Efficient deep learning-based approaches have achieved remarkable performance in single image super-resolution. However, recent studies on efficient super-resolution have mainly focused on reducing the number of parameters and floating-point operations through various network designs. Although these methods can decrease the number of parameters and floating-point operations, they may not necessarily reduce actual running time. To address this issue, we propose a novel multi-stage lightweight network boosting method, which can enable lightweight networks to achieve outstanding performance. Specifically, we leverage enhanced high-resolution output as additional supervision to improve the learning ability of lightweight student networks.
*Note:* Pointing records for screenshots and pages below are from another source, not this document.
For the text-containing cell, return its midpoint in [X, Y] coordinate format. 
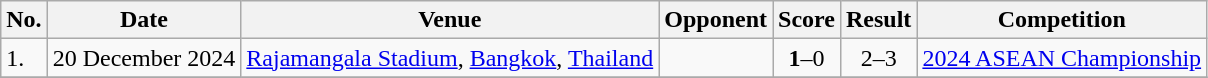
Result [878, 20]
2–3 [878, 58]
Venue [450, 20]
1–0 [806, 58]
20 December 2024 [144, 58]
1. [24, 58]
Rajamangala Stadium, Bangkok, Thailand [450, 58]
No. [24, 20]
Date [144, 20]
2024 ASEAN Championship [1062, 58]
Competition [1062, 20]
Opponent [716, 20]
Score [806, 20]
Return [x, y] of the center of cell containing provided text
Upon convergence of the student network, we further simplify our network structure to a more lightweight level using reparameterization techniques and iterative network pruning. Meanwhile, we adopt an effective lightweight network training strategy that combines multi-anchor distillation and progressive learning, enabling the lightweight network to achieve outstanding performance. Ultimately, our proposed method achieves the fastest inference time among all participants in the NTIRE 2023 efficient super-resolution challenge while maintaining competitive super-resolution performance. Additionally, extensive experiments are conducted to demonstrate the effectiveness of the proposed components. The results show that our approach achieves comparable performance in representative dataset DIV2K, both qualitatively and quantitatively, with faster inference and fewer number of network parameters.